Cette dernière n’est pas qu’une simple doublure, puisqu’elle a chanté le rôle à plusieurs endroits, notamment au Festival Puccini en Italie, rien de moins. Essen (Allemagne) l’entendra également chanter la jeune geisha dans aussi peu que deux semaines. Guère de surprise, donc, à voir la soprano à l’aise dans ce rôle, qu’elle joue comme une seconde nature.

C’est toutefois plus délicat sur le plan vocal. Le médium – onctueux et étonnamment sombre – et les quelques suraigus sont magnifiques, mais il y a une sorte de trou entre ces deux zones où la voix peine à rester accrochée, rendant l’intonation et la projection parfois hasardeuses.

Ce n’est toutefois rien à côté du Pinkerton du ténor québécois Éric Laporte, qui nous avait pourtant fait un excellent Erik dans le Vaisseau fantôme en 2019. Le chanteur cherche constamment ses marques, en particulier dans les aigus, qu’il fait souvent à moitié en voix de tête. Le long duo d’amour du premier acte fut rien de moins que pénible.

Heureusement, les rôles plus secondaires sont en général nettement plus satisfaisants, entre autres avec le baryton Philipp Addis, qui faisait ses débuts en Sharpless. La voix est bien galbée, avec un jeu tout en nuances.

Lysianne Tremblay, qui enseigne à Québec au niveau collégial et universitaire, possède une belle voix de mezzo-soprano. Son jeu est cependant peut-être un peu trop démonstratif pour ce personnage inférieur dans la hiérarchie traditionnelle.

Il est étonnant qu’on ait fait venir quelqu’un de France pour tenir le petit rôle de Goro, mais le ténor Antoine Normand, un spécialiste de l’opérette, était tout à fait à sa place, comme la basse Marcel Beaulieu en Bonze, le toujours excellent Geoffroy Salvas, qui a prêté sa voix de baryton charnue à l’amoureux éconduit Yamadori, et son collègue Michel Desbiens, en commissaire à la voix excellemment timbrée.

Le ténor québécois Éric Laporte et le baryton Philipp Addis

La soprano Geneviève Dompierre-Smith, pour le peu qu’on a pu entendre dans le minuscule rôle (sur le plan musical) de Kate Pinkerton, montre de belles promesses.

La cheffe italienne Clelia Cafiero, première femme à diriger une production régulière de l’Opéra de Québec depuis 2005, a mené l’Orchestre symphonique de Québec avec une main ferme et inspirée, faisant émerger de splendides sonorités de cordes de la fosse.

La mise en scène de Jacques Leblanc en 2013 nous avait valu un des plus beaux décors maison créés ici. Une maison et un pont sur pilotis, rien de bien compliqué donc, habillaient excellemment la scène et nous transportaient dans un autre monde.

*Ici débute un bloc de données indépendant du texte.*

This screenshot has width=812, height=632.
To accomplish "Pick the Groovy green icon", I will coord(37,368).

Cette fois-ci, le dispositif scénique créé par Michel Baker, plante une maison traditionnelle japonaise devant un ciel en trompe-l’œil. C’est simple, quoique peut-être un peu trop symétrique. Sans trop en dire, on attendra le troisième acte pour voir quelque chose de plus poétique sur le plan visuel.

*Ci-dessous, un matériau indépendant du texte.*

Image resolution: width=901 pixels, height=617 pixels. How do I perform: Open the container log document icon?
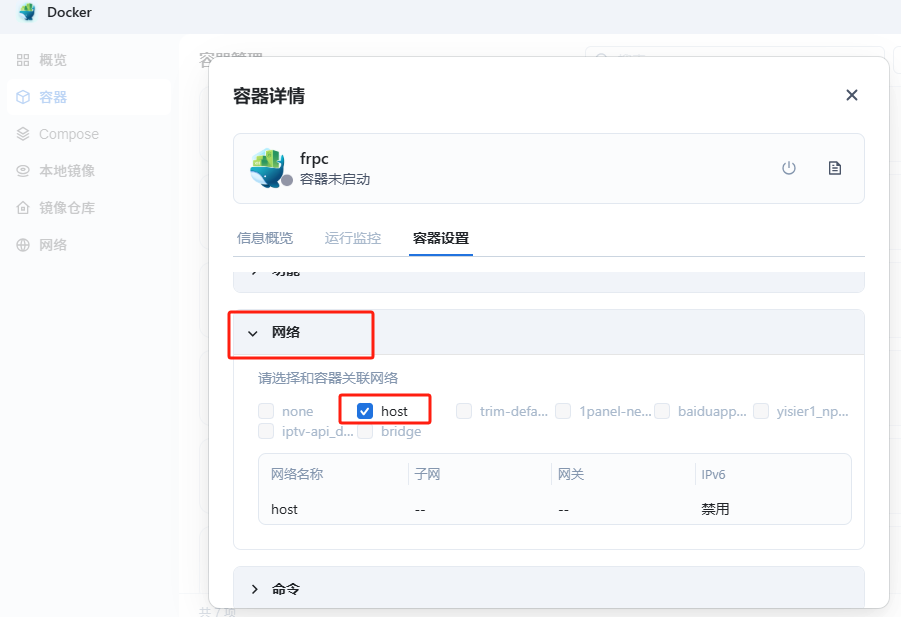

Seul détail qui cloche dans la mise en scène plutôt sobre de François Racine : le fait qu’une fillette d’environ huit ans ait été choisie pour jouer l’enfant de Butterfly, alors que ce dernier a environ trois ans dans le livret…

Les autres représentations (à guichets fermés) se tiendront les 16, 18 et 20 mai.